■ Task to complete: Find the line with "This screenshot has height=502, width=1568." and the line with "Task: Click the Graphics" in the entries below; output exactly those two lines, every line between them, and no others.
+++ Dataset entries +++
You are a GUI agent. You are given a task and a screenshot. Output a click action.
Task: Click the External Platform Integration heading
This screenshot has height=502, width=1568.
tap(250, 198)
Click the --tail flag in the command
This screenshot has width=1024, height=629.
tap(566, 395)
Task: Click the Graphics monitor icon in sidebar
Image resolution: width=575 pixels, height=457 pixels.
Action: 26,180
+++
+++ Dataset entries +++
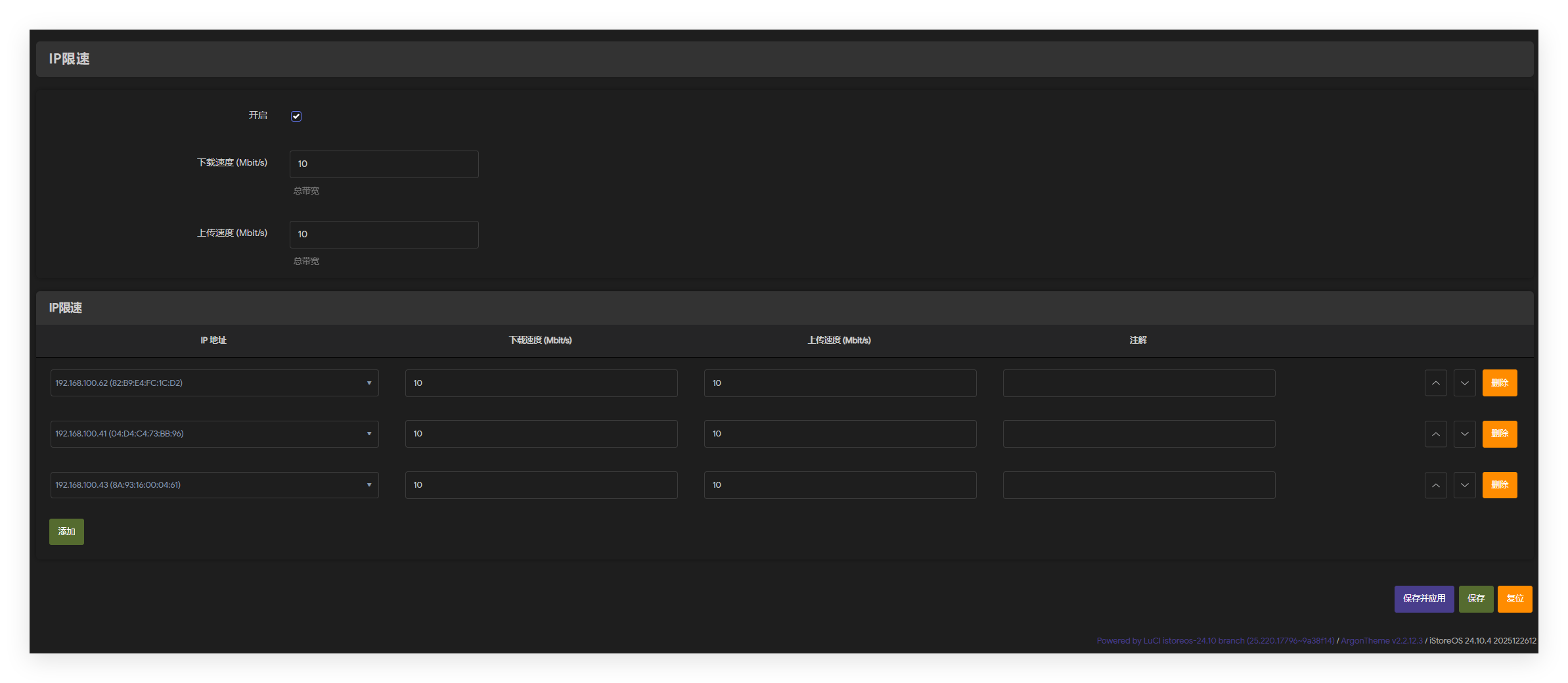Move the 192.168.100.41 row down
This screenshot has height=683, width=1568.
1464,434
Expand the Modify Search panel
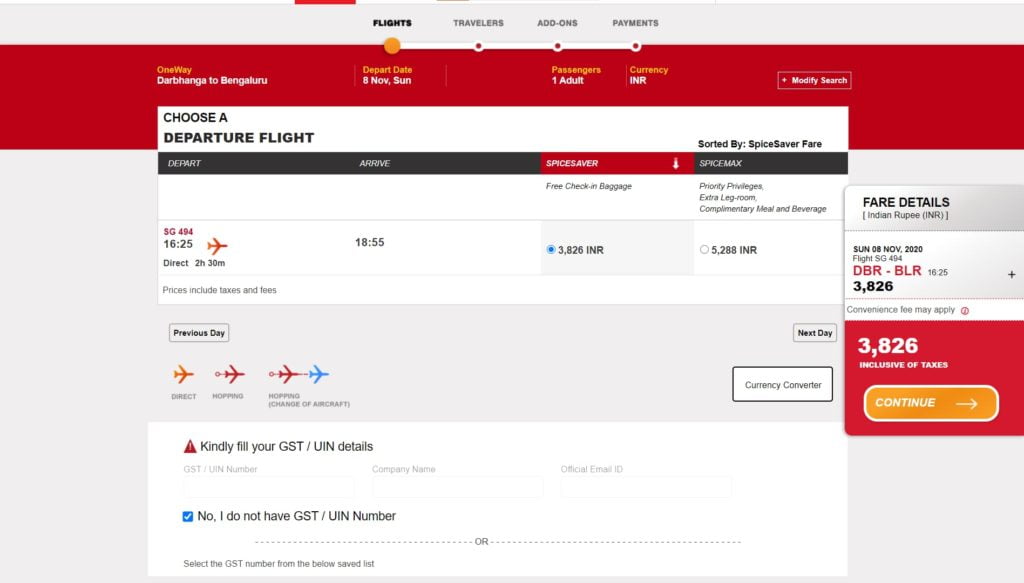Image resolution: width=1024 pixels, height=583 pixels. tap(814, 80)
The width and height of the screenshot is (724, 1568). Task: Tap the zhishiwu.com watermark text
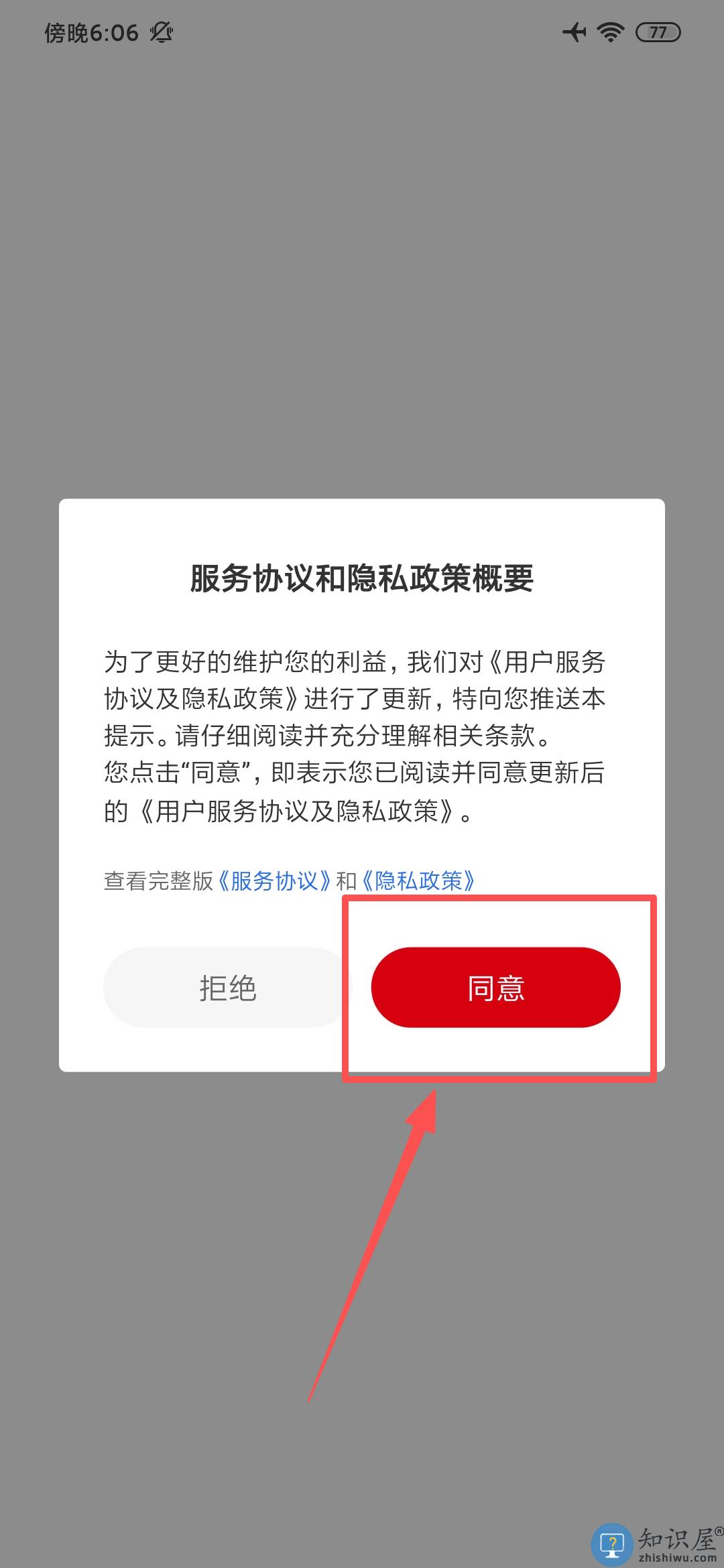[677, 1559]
+++
■ Answer for this exercise:
This screenshot has height=502, width=1568.
tap(250, 198)
Click the --tail flag in the command
This screenshot has width=1024, height=629.
tap(566, 395)
Task: Click the Graphics monitor icon in sidebar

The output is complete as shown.